Reading passage:
Deficit irrigation (DI) is a watering strategy that can be applied by different types of irrigation application methods. The correct application of DI requires thorough understanding of the yield response to water (crop sensitivity to drought stress) and of the economic impact of reductions in harvest. In regions where water resources are restrictive it can be more profitable for a farmer to maximize crop water productivity instead of maximizing the harvest per unit land. The saved water can be used for other purposes or to irrigate extra units of land. DI is sometimes referred to as incomplete supplemental irrigation or regulated DI.
Deficit irrigation (DI) has been reviewed and defined as follows:
"Deficit irrigation is an optimization strategy in which irrigation is applied during drought-sensitive growth stages of a crop. Outside these periods, irrigation is limited or even unnecessary if rainfall provides a minimum supply of water. Water restriction is limited to drought-tolerant phenological stages, often the vegetative stages and the late ripening period. Total irrigation application is therefore not proportional to irrigation requirements throughout the crop cycle. While this inevitably results in plant drought stress and consequently in production loss, DI maximizes irrigation water productivity, which is the main limiting factor (English, 1990). In other words, DI aims at stabilizing yields and at obtaining maximum crop water productivity rather than maximum yields (Zhang and Oweis, 1999)."
Crop water productivity
Crop water productivity (WP) or water use efficiency (WUE) expressed in kg/m³ is an efficiency term, expressing the amount of marketable product (e.g. kilograms of grain) in relation to the amount of input needed to produce that output (cubic meters of water). The water used for crop production is referred to as crop evapotranspiration. This is a combination of water lost by evaporation from the soil surface and transpiration by the plant, occurring simultaneously. Except by modeling, distinguishing between the two processes is difficult. Representative values of WUE for cereals at field level, expressed with evapotranspiration in the denominator, can vary between 0.10 and 4 kg/m3.
Experiences with deficit irrigation
For certain crops, experiments confirm that DI can increase water use efficiency without severe yield reductions. For example for winter wheat in Turkey, planned DI increased yields by 65% as compared to winter wheat under rainfed cultivation, and had double the water use efficiency as compared to rainfed and fully irrigated winter wheat. Similar positive results have been described for cotton. Experiments in Turkey and India indicated that the irrigation water use for cotton could be reduced to up to 60 percent of the total crop water requirement with limited yield losses. In this way, high water productivity and a better nutrient-water balance was obtained.

Stated task A: Update the passage on deficit irrigation by rewriting the part that begins with "Experiences with deficit" and ends with "balance was obtained.", changing "winter wheat" to "spring barley".
Stated task B: In the passage on deficit irrigation, what range do representative WUE values for cereals at field level fall within?
The data that comes next has no connection to the passage on deficit irrigation.

Extracted data:

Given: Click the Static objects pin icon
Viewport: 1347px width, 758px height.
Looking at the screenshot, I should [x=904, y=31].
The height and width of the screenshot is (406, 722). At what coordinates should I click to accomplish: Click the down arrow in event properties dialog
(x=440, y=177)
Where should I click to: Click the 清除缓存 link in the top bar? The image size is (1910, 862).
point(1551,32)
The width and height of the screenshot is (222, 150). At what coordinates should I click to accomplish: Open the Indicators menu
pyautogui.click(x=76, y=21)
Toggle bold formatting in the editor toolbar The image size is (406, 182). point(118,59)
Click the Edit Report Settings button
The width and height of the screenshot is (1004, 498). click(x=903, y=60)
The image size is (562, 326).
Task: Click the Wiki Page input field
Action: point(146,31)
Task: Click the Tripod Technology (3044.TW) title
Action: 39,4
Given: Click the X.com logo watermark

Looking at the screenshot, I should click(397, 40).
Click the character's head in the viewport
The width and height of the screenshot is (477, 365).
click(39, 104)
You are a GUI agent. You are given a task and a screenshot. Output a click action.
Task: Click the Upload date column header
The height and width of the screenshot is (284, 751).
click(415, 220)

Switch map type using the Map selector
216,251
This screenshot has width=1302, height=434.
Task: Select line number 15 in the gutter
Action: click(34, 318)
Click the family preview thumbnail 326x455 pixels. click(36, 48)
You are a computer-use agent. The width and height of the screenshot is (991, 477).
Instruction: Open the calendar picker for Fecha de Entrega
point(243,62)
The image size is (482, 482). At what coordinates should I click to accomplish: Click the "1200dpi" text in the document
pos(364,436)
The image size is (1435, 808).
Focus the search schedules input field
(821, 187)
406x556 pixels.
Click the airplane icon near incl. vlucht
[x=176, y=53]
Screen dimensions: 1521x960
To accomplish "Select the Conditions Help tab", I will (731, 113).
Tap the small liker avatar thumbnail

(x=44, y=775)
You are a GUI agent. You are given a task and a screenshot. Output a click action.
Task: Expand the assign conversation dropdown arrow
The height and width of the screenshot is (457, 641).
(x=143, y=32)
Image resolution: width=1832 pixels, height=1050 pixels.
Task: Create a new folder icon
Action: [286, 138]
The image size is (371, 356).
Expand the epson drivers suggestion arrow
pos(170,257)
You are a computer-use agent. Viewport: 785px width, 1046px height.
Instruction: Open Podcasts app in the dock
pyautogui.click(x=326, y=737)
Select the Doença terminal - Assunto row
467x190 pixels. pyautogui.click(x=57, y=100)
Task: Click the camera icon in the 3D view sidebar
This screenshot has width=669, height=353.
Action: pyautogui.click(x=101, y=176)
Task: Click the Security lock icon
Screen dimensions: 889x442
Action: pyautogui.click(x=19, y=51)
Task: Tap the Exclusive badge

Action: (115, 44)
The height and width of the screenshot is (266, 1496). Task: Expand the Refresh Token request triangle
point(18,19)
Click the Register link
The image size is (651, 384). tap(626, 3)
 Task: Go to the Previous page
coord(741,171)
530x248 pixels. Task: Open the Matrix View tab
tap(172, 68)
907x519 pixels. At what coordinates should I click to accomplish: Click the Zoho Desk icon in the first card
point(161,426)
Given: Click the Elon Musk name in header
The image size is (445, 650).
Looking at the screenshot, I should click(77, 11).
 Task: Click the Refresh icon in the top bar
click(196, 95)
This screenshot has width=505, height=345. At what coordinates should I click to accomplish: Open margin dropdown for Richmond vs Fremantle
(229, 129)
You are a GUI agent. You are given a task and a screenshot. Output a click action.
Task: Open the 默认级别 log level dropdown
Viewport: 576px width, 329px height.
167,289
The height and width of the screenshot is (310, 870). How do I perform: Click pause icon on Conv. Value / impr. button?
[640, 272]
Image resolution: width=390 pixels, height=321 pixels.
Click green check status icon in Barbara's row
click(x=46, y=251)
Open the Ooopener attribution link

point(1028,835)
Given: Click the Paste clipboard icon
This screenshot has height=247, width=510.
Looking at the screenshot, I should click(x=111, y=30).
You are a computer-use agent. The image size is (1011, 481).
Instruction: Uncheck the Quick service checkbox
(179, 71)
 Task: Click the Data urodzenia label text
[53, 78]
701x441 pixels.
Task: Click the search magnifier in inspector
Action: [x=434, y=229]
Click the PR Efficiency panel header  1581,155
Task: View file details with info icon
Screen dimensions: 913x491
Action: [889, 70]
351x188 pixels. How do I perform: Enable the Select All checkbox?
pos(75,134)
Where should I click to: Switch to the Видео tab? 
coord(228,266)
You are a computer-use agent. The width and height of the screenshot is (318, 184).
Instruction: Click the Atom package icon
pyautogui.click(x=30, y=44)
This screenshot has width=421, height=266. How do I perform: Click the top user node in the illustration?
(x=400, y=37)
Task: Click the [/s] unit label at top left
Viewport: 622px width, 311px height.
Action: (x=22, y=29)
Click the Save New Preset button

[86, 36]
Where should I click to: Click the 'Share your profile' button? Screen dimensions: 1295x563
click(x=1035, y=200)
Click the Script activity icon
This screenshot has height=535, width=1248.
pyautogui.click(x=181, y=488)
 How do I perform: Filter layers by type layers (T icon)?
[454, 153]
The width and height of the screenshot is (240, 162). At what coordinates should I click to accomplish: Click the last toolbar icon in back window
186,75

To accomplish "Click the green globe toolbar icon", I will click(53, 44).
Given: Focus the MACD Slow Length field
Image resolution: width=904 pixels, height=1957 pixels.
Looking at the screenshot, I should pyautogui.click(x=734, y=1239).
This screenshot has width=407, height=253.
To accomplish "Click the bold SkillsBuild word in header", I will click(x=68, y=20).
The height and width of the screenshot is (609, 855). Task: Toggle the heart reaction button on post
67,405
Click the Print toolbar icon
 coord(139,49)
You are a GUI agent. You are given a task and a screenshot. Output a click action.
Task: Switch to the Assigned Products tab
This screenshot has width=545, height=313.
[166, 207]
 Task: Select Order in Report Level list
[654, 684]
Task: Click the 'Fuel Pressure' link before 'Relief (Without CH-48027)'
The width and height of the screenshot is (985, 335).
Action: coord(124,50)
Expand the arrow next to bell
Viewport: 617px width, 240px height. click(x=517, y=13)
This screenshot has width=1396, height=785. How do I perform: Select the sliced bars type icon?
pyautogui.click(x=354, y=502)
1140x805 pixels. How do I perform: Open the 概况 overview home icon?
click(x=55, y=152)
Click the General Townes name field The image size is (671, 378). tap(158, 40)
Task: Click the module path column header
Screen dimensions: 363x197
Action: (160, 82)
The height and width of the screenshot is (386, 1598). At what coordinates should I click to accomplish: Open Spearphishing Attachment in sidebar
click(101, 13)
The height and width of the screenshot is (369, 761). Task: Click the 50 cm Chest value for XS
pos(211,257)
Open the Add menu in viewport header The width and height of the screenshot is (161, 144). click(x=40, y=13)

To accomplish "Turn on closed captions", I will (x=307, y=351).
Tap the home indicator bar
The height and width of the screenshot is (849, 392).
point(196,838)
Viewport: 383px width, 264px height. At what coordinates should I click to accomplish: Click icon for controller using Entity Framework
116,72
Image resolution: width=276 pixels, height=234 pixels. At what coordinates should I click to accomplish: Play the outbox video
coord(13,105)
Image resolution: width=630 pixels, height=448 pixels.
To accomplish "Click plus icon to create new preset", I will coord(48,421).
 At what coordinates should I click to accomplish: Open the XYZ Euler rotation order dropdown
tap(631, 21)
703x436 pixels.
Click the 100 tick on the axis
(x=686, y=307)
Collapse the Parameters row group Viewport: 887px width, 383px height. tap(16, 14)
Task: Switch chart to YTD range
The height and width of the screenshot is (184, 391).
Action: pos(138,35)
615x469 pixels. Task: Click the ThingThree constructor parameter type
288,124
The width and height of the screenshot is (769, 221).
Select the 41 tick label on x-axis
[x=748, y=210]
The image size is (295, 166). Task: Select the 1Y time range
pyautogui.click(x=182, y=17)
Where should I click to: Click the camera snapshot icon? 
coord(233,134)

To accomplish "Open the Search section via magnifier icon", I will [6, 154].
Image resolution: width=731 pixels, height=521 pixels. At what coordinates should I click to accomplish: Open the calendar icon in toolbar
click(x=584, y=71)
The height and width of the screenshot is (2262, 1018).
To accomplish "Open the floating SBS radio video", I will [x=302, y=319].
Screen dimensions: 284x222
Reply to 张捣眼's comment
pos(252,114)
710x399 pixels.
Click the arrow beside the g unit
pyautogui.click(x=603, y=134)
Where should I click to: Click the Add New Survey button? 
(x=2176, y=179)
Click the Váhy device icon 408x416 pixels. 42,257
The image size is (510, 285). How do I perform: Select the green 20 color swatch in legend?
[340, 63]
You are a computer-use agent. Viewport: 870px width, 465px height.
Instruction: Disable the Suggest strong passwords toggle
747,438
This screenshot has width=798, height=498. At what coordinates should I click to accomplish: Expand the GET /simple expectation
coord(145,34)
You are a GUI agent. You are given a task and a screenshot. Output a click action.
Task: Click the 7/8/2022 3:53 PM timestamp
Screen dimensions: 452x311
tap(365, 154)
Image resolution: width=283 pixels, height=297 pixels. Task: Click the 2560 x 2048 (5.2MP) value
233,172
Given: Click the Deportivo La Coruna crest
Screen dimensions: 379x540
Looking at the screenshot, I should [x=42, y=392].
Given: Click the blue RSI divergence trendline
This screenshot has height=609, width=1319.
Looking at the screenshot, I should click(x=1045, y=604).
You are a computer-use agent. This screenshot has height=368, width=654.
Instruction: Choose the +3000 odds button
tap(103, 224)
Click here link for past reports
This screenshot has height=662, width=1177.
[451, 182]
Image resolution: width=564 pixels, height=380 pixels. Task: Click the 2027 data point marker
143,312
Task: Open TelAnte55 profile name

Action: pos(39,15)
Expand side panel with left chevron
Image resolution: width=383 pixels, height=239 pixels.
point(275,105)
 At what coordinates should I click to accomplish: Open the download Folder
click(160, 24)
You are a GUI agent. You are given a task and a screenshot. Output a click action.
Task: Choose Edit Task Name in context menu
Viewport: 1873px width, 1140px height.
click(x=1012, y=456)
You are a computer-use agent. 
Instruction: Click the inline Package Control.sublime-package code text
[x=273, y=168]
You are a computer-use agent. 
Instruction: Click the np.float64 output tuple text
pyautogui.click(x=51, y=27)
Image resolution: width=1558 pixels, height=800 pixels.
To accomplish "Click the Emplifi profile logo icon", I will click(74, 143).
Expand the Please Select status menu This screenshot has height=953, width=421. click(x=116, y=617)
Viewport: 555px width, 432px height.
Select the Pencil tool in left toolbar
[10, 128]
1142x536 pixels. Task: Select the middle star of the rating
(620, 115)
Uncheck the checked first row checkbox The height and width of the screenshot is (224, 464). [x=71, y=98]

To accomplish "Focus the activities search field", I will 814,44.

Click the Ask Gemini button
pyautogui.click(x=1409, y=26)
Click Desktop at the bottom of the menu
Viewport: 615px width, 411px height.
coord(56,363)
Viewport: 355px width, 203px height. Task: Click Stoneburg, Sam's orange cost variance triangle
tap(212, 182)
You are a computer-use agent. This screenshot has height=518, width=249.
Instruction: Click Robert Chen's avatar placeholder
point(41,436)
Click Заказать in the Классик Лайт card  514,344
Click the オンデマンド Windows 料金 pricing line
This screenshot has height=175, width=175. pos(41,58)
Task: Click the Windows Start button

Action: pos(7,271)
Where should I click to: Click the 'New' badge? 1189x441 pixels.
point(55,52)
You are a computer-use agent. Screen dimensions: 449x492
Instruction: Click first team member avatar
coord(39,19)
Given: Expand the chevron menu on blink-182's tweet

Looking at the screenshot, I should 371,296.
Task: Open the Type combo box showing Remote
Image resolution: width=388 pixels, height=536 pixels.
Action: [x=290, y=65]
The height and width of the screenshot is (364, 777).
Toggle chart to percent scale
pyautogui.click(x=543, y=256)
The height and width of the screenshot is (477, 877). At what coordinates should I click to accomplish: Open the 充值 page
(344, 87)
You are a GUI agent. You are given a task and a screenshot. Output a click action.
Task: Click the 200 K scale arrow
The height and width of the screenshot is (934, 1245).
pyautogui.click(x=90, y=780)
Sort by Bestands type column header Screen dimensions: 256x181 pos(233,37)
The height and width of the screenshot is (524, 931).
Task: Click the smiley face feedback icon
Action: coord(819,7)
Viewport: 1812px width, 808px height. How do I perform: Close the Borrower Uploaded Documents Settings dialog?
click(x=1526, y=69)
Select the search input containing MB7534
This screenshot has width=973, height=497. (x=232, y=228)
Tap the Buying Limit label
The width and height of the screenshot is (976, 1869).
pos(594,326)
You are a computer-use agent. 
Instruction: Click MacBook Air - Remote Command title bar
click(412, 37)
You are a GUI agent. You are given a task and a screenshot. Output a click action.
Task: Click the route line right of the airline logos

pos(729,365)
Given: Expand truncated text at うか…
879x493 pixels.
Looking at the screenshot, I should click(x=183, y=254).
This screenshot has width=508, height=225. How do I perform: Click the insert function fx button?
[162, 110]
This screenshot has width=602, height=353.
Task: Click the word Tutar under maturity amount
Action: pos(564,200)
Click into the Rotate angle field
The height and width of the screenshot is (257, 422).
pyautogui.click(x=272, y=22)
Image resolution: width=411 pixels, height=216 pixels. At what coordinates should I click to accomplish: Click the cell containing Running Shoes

Exercise output A:
Experiences with deficit irrigation
For certain crops, experiments confirm that DI can increase water use efficiency without severe yield reductions. For example for spring barley in Turkey, planned DI increased yields by 65% as compared to spring barley under rainfed cultivation, and had double the water use efficiency as compared to rainfed and fully irrigated spring barley. Similar positive results have been described for cotton. Experiments in Turkey and India indicated that the irrigation water use for cotton could be reduced to up to 60 percent of the total crop water requirement with limited yield losses. In this way, high water productivity and a better nutrient-water balance was obtained.

Exercise output B: They can vary between 0.10 and 4 kg/m3.